WHAT NEEDS TO BE DONE: Throughout the entries below, report every line where "Black" is found.

TASK MATERIAL:

□ □ □ □ □

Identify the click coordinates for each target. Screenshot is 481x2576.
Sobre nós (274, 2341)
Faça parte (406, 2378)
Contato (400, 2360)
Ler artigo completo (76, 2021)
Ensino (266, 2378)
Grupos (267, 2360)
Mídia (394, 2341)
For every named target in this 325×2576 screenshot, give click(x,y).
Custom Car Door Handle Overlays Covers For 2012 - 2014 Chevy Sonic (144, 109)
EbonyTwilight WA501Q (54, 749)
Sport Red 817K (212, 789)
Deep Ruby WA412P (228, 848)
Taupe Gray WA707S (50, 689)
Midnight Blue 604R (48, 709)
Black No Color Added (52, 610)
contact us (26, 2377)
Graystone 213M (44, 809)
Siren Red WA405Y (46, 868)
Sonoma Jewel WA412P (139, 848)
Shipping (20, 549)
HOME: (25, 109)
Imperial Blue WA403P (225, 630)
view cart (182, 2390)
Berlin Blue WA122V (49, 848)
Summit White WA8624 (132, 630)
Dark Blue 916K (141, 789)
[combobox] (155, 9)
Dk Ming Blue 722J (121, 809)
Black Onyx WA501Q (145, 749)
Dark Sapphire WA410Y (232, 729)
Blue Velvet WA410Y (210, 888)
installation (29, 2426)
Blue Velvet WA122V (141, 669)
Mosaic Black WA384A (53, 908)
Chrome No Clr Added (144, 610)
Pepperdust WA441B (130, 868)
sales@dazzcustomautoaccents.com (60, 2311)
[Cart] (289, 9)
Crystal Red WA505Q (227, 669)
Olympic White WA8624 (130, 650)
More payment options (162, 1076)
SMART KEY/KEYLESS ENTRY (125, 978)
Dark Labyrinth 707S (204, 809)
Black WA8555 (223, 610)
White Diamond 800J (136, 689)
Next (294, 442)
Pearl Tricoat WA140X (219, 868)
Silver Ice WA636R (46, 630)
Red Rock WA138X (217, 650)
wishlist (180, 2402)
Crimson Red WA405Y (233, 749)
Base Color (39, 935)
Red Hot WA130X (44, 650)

□ □ □ □ □

EXERCISE OUTPUT:
Black No Color Added (52, 610)
Black Onyx WA501Q (145, 749)
Mosaic Black WA384A (53, 908)
Black WA8555 (223, 610)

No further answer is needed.